PROJECT SUMMARY/ABSTRACT
Targeted cancer therapeutics have traditionally focused on inhibiting activated oncogenic signaling
pathways. While such pathway inhibitors have resulted in clinical successes with improved patient response
rates and progression free survival, in most cases, they have yet to yield curative responses due to eventual
drug resistance. Emerging evidence suggests that context-dependent lethality induced by pathway activation
represents a promising unexplored approach for cancer therapeutics with the potential to overcome resistance.
The main goal of this project is to demonstrate cancers developing resistance to targeted therapy will gain
increased sensitivity to non-cross-resistant, pathway-hyperactivation.
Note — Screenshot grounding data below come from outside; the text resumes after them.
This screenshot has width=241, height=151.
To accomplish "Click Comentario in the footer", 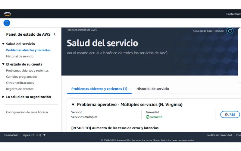I will [11, 135].
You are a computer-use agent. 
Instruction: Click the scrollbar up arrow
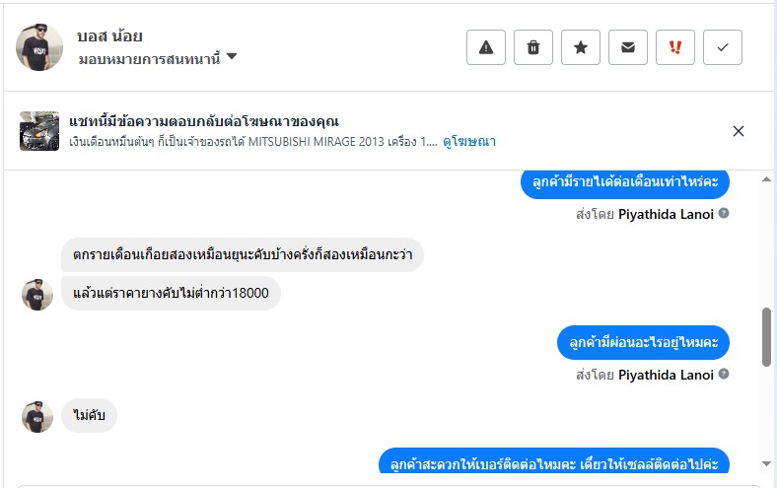pyautogui.click(x=766, y=180)
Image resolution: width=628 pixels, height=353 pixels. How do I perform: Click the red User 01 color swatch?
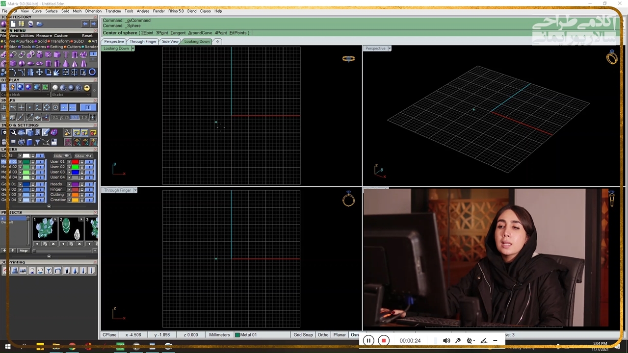tap(75, 162)
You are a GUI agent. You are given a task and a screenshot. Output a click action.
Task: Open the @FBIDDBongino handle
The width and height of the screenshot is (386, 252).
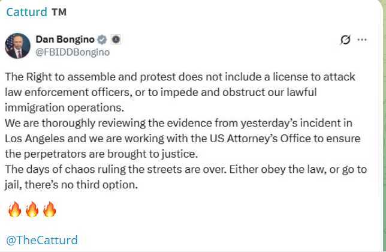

Specifically, this project will focus on melanoma, where oncogenic ERK MAPK pathway activation
motivated the development of MAPK pathway inhibitors. BRAF inhibitors (BRAFi) and MEK inhibitors (MEKi) are
used in combination as the standard of care for targeted therapy in BRAFV600E melanoma patients. However,
current treatment options, including these targeted therapies and immunotherapies, rarely achieve complete
responses due to intrinsic and acquired resistance. Although resistance to MAPK pathway inhibition is
predominantly mediated by MAPK reactivation, the intratumoral heterogeneity of resistance mechanisms
complicate and curtail efforts to combat resistance. Increased susceptibility to MAPK hyperactivation occurs
through the same mechanisms that make cells resistant to BRAFi/MEKi, suggesting cycling treatment for MAPK
inhibition followed by MAPK activation would induce collateral sensitivity and avoid resistance development. This
proposal will employ high complexity cellular barcode tracing as well as BRAFi/MEKi resistant xenograft models
to investigate the efficacy of driving tumor clonal evolution toward BRAFi/MEKi resistance for maximal sensitivity
to lethal MAPK hyperactivation resulting in tumor eradication. Furthermore, dual-knockout CRISPR screening
strategies will be employed to identify the molecular mechanisms mediating MAPK hyperactivation lethality. The
proposed therapeutic approach is based on 1) preliminary work observing selective sensitivity of MAPKi resistant
melanoma to lethal MAPK hyperactivation and 2) non-cross resistance mechanisms for MAPK inhibition and
hyperactivation.
By exploring the synergy between established targeted therapy strategies and previously unappreciated
pathway activation cancer dependencies, these studies aim to establish a new therapeutic paradigm for cancer
treatment. This approach is likely broadly applicable to other key oncogenic signaling pathways and cancer types
and addresses one of the fundamental limitations of targeted therapies.